While he continued to put up slightly above average offensive numbers in 2014 and 2015, those stats took a nosedive when he signed with the Cubs in 2016. Former Cub Mark DeRosa took a look at Heyward’s swing during an MLB Central segment in 2016 [VIDEO]:

I’ll forgive you if you don’t have 25 minutes to devote to video of Jason Heyward’s evolving swing plus the comparison to the above two videos, so I’ll cut to the chase with some screen shots.
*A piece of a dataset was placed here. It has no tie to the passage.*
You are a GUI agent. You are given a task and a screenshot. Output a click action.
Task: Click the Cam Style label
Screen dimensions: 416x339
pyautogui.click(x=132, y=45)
Let’s start with 2010 JHey hitting his Opening Day home run against Carlos Zambrano:

2010 Jason Heyward takes Zambrano deep

Notice where the feet and hands are, it allows him to step slightly towards the plate and fully get his hands through the ball at the plate, sending this pitch over the fence:

2010 JHey makes contact

Now let’s take a look at 2016 Heyward, the first thing you’ll notice is how tight he is at the plate. His hands are forward and it’s going to hurt his ability to get a good swing on the ball:

2016 Jason Heyward

He has basically no chance of getting a hit here against Jacob deGrom. His timing is wrong and his full extension is way ahead of the plate. Let’s be honest, it’s not just deGrom, his chances of making contact against anyone are slim:

2016 JHey is way too late to make contact

Heyward’s swing in 2018 looks a lot more like early JHey than 2016 JHey. His stance and swing has... well, for lack of a better term, more snap to it. You can see him stepping towards the plate again now right before he swings as opposed to shifting away a bit. His hands are also starting back further and swinging through the ball more easily. And the results so far speak for themselves, two shots from his grand slam against the Phillies:

2018 JHey - his hands are back and feet positioned to step forward a bit.
2018 JHey hits a grand slam off Adam Morgan

I’ll leave you with the following from Statcast. In 2017 Jason Heyward ranked 264th in MLB in hard-hit balls (exit velocity over 95 mph) with 30.9 percent of hits. For comparison that put him just behind A.J. Ellis, Brett Gardner and Carlos Beltran. In 2018 JHey ranks 65th in MLB in hard hit balls with 43.1 percent of hits, for comparison that puts him in the neighborhood of Nomar Mazara, Jose Martinez and Nick Markakis. I think we can all agree that is much better company.

If that remarkable improvement is sustainable, the Cubs won’t need to go after a new bat at the trade deadline, they’ve got one in a substantially improved Jason Heyward.